Experiment shows that actually, the FCL FileDialog authors have done more
than just wrap the Win32 file dialog in a C# class. Our demo program works ideally without any
further effort: if we save a file in a
certain folder, next time, both the OpenFile and the SaveFile dialogs
come up in that folder. What is even
more amazing, if
we close the program and restart it,
they still remember what
folder we were last using! To do this,
the FileDialog
must be using the Windows Registry to store the path to this folder. This is not a feature that happens
effortlessly in the Windows API.
Nevertheless,
for some reason we might want the default directory to be something other than MyDocuments, or we might want to initialize to
the same path at startup each time. The SaveFileDialog
and OpenFileDialog
classes each have a field InitialDirectory. All we have to do is set that field before we
open the dialog.
File Errors
Traditionally, opening and saving files is a difficult
programming task because there are many possible errors:
·
an open drive
door
·
a full disk
·
write protection
tab on
·
a bad disk
·
a corrupt file
·
a read-only file
·
network
permission problems
·
a flash memory
stick or removable disk has been removed
SaveFileDialog by
default tests whether the file can be opened or created,
then closes it again.
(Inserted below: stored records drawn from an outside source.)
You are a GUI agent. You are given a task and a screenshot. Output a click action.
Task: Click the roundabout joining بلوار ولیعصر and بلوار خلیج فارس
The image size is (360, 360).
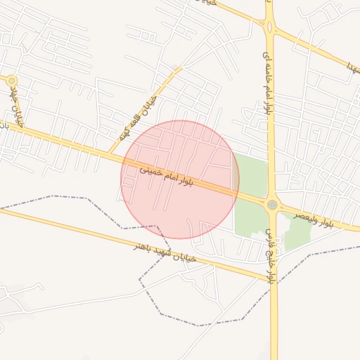point(272,205)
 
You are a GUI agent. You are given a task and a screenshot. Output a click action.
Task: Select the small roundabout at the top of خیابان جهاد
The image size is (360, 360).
point(11,81)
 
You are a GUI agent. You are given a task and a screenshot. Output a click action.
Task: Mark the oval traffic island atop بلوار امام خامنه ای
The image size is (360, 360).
point(269,26)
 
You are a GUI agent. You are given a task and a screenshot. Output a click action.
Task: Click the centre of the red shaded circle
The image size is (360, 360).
point(180,179)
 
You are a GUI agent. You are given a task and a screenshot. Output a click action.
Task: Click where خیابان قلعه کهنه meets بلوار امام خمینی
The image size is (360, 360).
point(110,153)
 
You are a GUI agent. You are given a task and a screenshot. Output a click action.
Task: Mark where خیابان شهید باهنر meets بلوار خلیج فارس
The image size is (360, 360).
point(272,281)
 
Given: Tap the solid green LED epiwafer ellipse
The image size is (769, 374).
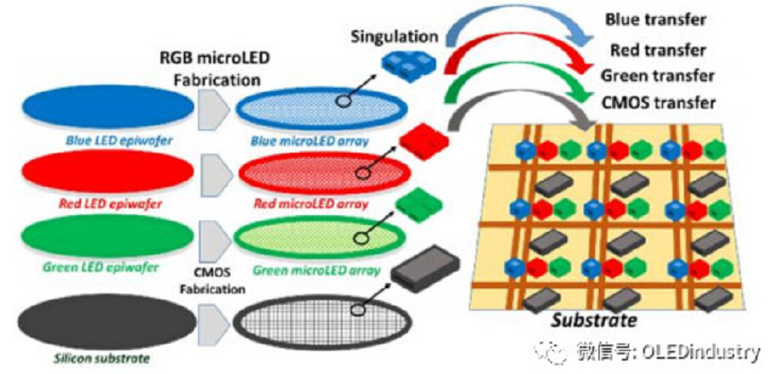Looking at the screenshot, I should (x=105, y=235).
That's the only
certain way to be sure that none of these errors occur. Therefore, you don't have to check for these
errors before proceeding to open the file.
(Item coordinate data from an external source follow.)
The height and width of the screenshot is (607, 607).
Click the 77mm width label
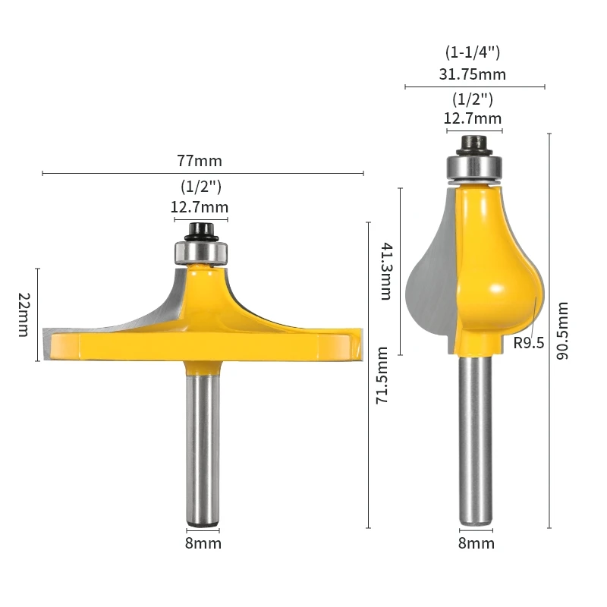tap(200, 161)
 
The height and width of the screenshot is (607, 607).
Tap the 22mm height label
tap(24, 314)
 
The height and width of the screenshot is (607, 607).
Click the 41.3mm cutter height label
tap(385, 271)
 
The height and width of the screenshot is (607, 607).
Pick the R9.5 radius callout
tap(529, 342)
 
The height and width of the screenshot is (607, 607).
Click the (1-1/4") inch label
tap(472, 52)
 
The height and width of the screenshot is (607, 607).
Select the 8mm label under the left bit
tap(203, 543)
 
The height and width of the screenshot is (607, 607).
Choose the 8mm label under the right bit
tap(476, 543)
However, you do have to make
some decisions about how you want your file dialogs to behave. Here are some examples:
By default, if you try to open a file that
does not exist, the
file dialog puts up another dialog that asks you whether you really want to
create a new file. You can disable that
behavior by an appropriate initialization of the OpenFileDialog.
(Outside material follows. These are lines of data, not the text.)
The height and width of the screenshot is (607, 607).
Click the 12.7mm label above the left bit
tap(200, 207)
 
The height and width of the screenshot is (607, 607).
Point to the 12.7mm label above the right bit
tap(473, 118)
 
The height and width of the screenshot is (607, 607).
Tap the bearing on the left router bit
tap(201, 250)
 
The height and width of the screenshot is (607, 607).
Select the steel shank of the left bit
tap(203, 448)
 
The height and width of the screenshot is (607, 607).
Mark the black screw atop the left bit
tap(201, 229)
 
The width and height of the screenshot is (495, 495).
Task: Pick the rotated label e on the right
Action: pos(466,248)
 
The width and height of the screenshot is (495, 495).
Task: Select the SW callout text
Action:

Similarly, if you try to save
to a file that already exists, you will by default get
a dialog asking if you really want to overwrite the existing file. This behavior can also be disabled.
As mentioned above, the
default behavior checks for open disk doors, corrupt files, etc., by actually
opening and then closing the file. It
leaves it closed, so the statement at the beginning of the last lecture that
the file dialog only returns a file name, and does not leave any files open, is
accurate. However, there is one
circumstance in which this behavior leads to trouble: there is such a thing as a "create
non-modify network share", and if
you must allow users to work with such network permissions, this default behavior must be disabled, or else the trial opening will create the
file and then the user won't be able to modify it. This behavior occurs on the department
network at
After your file dialog
closes, and you open your file, assuming you have not disabled the default
behavior, there
should not be a problem opening the file.
However, there still might be a problem reading the file, or even writing to it (wrong contents, or full disk, for
example). In that case the FileStream
constructor, or later, the BinaryWriter object will throw an exception. When you are producing a commercial-quality
program, you should therefore enclose those calls in a try-catch block, and
recover gracefully from the error. To
keep the code simple, that has not been done in this demo.